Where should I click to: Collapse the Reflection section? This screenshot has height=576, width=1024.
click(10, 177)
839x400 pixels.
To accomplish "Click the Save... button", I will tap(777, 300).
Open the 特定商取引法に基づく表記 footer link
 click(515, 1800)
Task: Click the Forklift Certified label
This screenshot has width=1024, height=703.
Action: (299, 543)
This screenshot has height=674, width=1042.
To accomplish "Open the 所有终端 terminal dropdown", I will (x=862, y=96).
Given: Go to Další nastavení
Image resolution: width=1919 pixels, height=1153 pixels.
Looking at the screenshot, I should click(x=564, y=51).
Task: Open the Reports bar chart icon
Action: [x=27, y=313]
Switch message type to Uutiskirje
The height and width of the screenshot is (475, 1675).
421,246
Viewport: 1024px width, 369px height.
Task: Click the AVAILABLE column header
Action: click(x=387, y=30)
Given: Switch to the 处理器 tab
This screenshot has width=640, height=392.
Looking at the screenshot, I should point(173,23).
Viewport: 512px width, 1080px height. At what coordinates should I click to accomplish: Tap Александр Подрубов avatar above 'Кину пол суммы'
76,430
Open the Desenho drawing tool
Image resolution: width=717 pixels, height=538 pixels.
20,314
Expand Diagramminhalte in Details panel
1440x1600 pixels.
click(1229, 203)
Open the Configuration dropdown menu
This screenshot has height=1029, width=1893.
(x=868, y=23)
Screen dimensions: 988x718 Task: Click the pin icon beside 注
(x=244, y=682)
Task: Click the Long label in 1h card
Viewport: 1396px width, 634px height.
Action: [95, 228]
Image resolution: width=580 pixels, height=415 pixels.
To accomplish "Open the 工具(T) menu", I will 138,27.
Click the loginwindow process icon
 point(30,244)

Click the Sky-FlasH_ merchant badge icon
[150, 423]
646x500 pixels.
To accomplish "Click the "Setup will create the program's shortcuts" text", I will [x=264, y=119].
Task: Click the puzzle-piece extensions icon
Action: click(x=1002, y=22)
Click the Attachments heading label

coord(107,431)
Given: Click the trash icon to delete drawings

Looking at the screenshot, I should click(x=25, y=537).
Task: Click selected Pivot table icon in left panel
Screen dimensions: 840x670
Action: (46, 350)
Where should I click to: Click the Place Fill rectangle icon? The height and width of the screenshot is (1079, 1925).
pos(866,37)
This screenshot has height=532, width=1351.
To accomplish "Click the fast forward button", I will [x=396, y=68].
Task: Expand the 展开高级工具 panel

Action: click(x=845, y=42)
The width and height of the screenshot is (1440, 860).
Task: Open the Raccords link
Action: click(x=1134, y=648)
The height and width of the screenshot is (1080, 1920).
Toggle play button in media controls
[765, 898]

···

Retype the data in full, precisely as given.

Where should I click to: Collapse the Reflection section? This screenshot has height=576, width=1024.
click(10, 177)
839x400 pixels.
To accomplish "Click the Save... button", I will tap(777, 300).
Open the 特定商取引法に基づく表記 footer link
 click(515, 1800)
Task: Click the Forklift Certified label
This screenshot has width=1024, height=703.
Action: (299, 543)
This screenshot has height=674, width=1042.
To accomplish "Open the 所有终端 terminal dropdown", I will (x=862, y=96).
Given: Go to Další nastavení
Image resolution: width=1919 pixels, height=1153 pixels.
Looking at the screenshot, I should click(x=564, y=51).
Task: Open the Reports bar chart icon
Action: [x=27, y=313]
Switch message type to Uutiskirje
The height and width of the screenshot is (475, 1675).
421,246
Viewport: 1024px width, 369px height.
Task: Click the AVAILABLE column header
Action: click(x=387, y=30)
Given: Switch to the 处理器 tab
This screenshot has width=640, height=392.
Looking at the screenshot, I should point(173,23).
Viewport: 512px width, 1080px height. At what coordinates should I click to accomplish: Tap Александр Подрубов avatar above 'Кину пол суммы'
76,430
Open the Desenho drawing tool
Image resolution: width=717 pixels, height=538 pixels.
20,314
Expand Diagramminhalte in Details panel
1440x1600 pixels.
click(1229, 203)
Open the Configuration dropdown menu
This screenshot has height=1029, width=1893.
(x=868, y=23)
Screen dimensions: 988x718 Task: Click the pin icon beside 注
(x=244, y=682)
Task: Click the Long label in 1h card
Viewport: 1396px width, 634px height.
Action: [95, 228]
Image resolution: width=580 pixels, height=415 pixels.
To accomplish "Open the 工具(T) menu", I will 138,27.
Click the loginwindow process icon
 point(30,244)

Click the Sky-FlasH_ merchant badge icon
[150, 423]
646x500 pixels.
To accomplish "Click the "Setup will create the program's shortcuts" text", I will [x=264, y=119].
Task: Click the puzzle-piece extensions icon
Action: click(x=1002, y=22)
Click the Attachments heading label

coord(107,431)
Given: Click the trash icon to delete drawings

Looking at the screenshot, I should click(x=25, y=537).
Task: Click selected Pivot table icon in left panel
Screen dimensions: 840x670
Action: (46, 350)
Where should I click to: Click the Place Fill rectangle icon? The height and width of the screenshot is (1079, 1925).
pos(866,37)
This screenshot has height=532, width=1351.
To accomplish "Click the fast forward button", I will [x=396, y=68].
Task: Expand the 展开高级工具 panel

Action: click(x=845, y=42)
The width and height of the screenshot is (1440, 860).
Task: Open the Raccords link
Action: click(x=1134, y=648)
The height and width of the screenshot is (1080, 1920).
Toggle play button in media controls
[765, 898]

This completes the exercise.